C’est un ras le bol général. Une saturation de la politique et surtout de la manière dont elle est pratiquée par beaucoup d’apparatchiks qui comptaient sur une dynamique sectaire et bas de plafond pour les propulser sous les ors de la république, avec les places et les salaires qui vont avec. Or, il ne suffit pas d’être ambitieux pour bien servir l’intérêt général. Il ne suffit pas d’assener des vérités approximatives plus fort que tout le monde pour convaincre les électeurs. Les français en ont marre. Ils savent précisément ce qu’on leur a confisqué, les libertés, les services publiques, la santé pour beaucoup, des logements décents, une vie digne pour beaucoup d’autres. Les élites parisiennes s’interrogent, mais elles sont directement à l’origine de ce qui se passe. Elles ne comprennent pas les raisons de la défiance qui s’est exprimée. Elles parlent de complot, injurient le ciel ou les électeurs qui ne sont pas assez malins pour bien comprendre les enjeux qu’ils sont censés défendre. Elles reprocheraient presque aux électeurs leurs choix démocratiques.

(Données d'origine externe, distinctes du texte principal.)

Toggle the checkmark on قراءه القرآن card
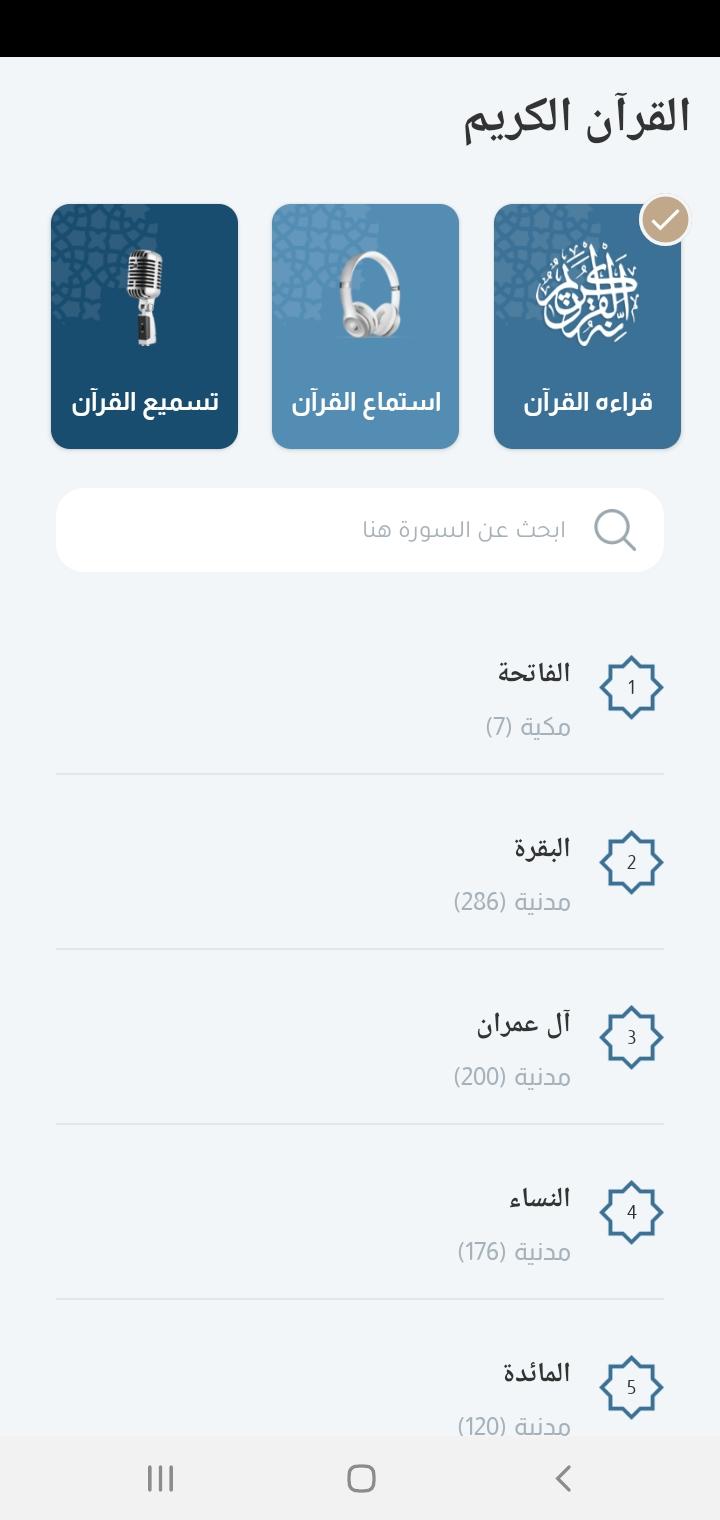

Nous croyons au contraire qu’ils sont très au courant et très perceptifs. Ils expriment leur désaffection parce qu’ils ne trouvent pas dans l’offre politique actuelle telle qu’elle s’exprime, les réponses aux questions qui les font souffrir ou qui créent des désagréments dans leur vie quotidienne. Ils comprennent très bien ce qui se passe. Quarante ans de leadership ultra-libéral ont abouti à une inversion des valeurs dangereuse. Nous avons assisté au démantèlement des services publics. Nous avons vu les « décideurs » en place saboter les fondements de l’état. Et retirer des éléments essentiels de l’architecture sociale. Il apparait chaque fois plus clairement que nous faisons fausse route et qu’il nous faut inverser cette tendance nocive qui produit une charge mentale toxique dans l’ensemble du corps social. Nous avons vu l’échec absolu des promesses le plus récentes et la réalité toute différente qui s’est avérée à la clef. Ils savent que ce qui s’est mis en place est contre productif pour la majorité des gens. Tous les domaines se sont révélés mal administrés. Non contents de détruire des pans entiers de notre édifice législatif et administratif, ils n’ont pas montré une propension extraordinaire à la chance. Les volontés bravaches de réformes ont achoppé sur une disparition des corps intermédiaires qui ont fait place nette à la brutalité et à l’absence de concertation.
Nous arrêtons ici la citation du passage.